From 118c60015e08ed33d80f4d88b99ccc24ca043e55 Mon Sep 17 00:00:00 2001
From: lza_menace <lza_menace@protonmail.com>
Date: Mon, 3 Apr 2023 21:04:27 -0700
Subject: [PATCH] add mirror to monero infodump site

---
 .gitignore |  1 +
 scrape.py  | 31 +++++++++++++++++++++++++++++++
 2 files changed, 32 insertions(+)
 create mode 100755 scrape.py

diff --git a/.gitignore b/.gitignore
index d2bd107..24438e7 100644
--- a/.gitignore
+++ b/.gitignore
@@ -130,3 +130,4 @@ dmypy.json
 
 # nodes
 data
+infodump
\ No newline at end of file
diff --git a/scrape.py b/scrape.py
new file mode 100755
index 0000000..53d6487
--- /dev/null
+++ b/scrape.py
@@ -0,0 +1,31 @@
+#!/usr/bin/env python3
+
+import os
+import requests
+import bs4
+
+os.system('mkdir -p infodump/thumbs')
+url = 'https://moneroinfodump.neocities.org/'
+contents = requests.get(url, timeout=15).content
+soup = bs4.BeautifulSoup(contents, 'html.parser')

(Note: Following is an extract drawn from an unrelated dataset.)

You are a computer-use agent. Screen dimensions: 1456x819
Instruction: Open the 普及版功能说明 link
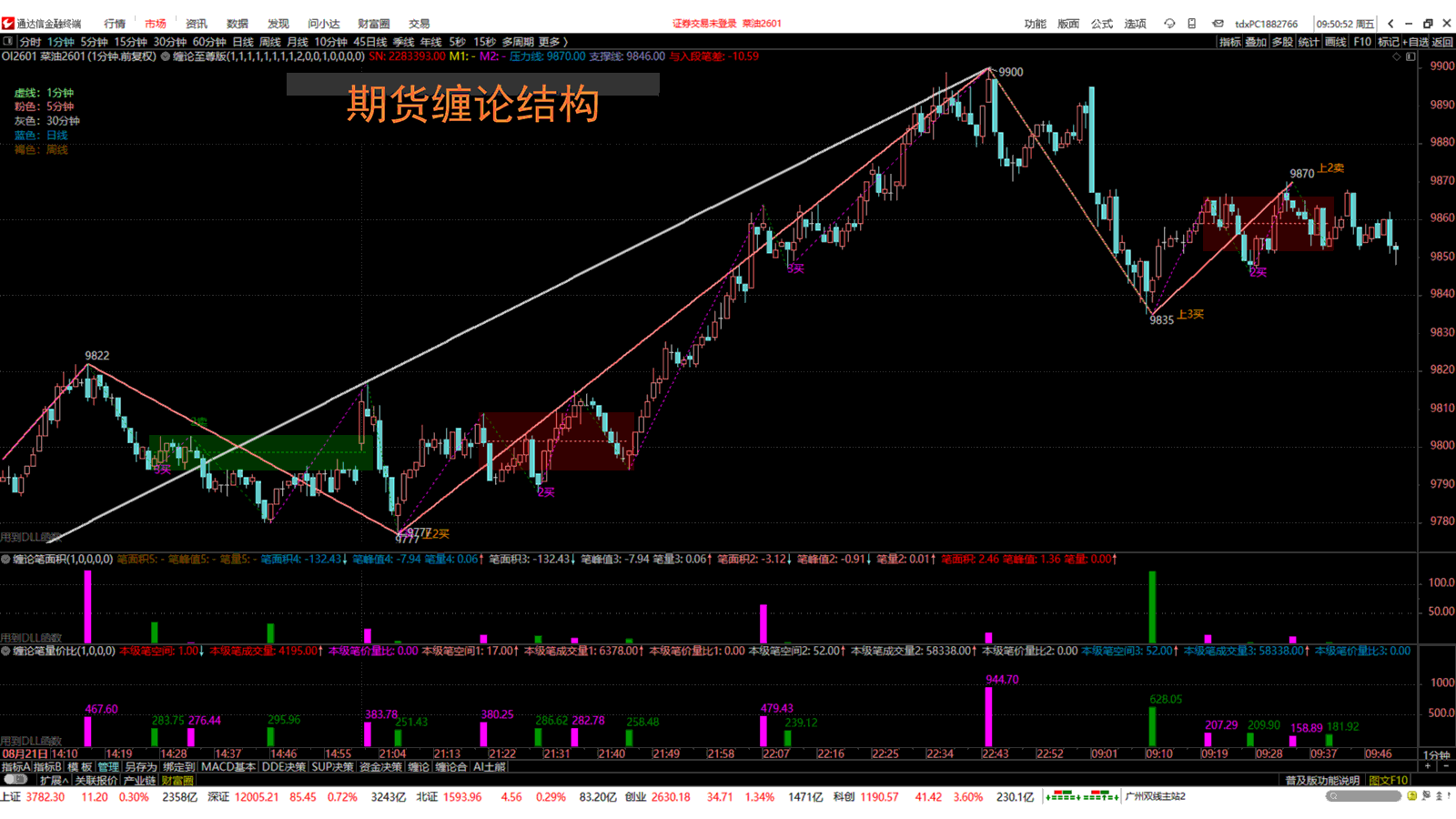pos(1322,781)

+images = soup.find_all('img')
+links = soup.find_all('a')
+
+for image in images:
+    img = image.get('src')
+    if img.startswith('http'):
+        os.system(f'wget -q --no-clobber -O infodump/{os.path.basename(img)} {img}')

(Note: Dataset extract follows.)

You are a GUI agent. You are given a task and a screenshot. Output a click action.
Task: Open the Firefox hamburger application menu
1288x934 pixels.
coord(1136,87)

+        image['src'] = os.path.basename(img)
+    elif img.startswith('data:image/png'):
+        pass
+    else:
+        os.system(f'wget -q --no-clobber -O infodump/{img} {img}')
+        image['src'] = img
+
+for link in links:
+    href = link.get('href')
+    if href and href.startswith('https://i.imgur.com'):
+        link['href'] = os.path.basename(href)
+
+with open('infodump/index.html', 'w') as f:
+    f.write(str(soup))
\ No newline at end of file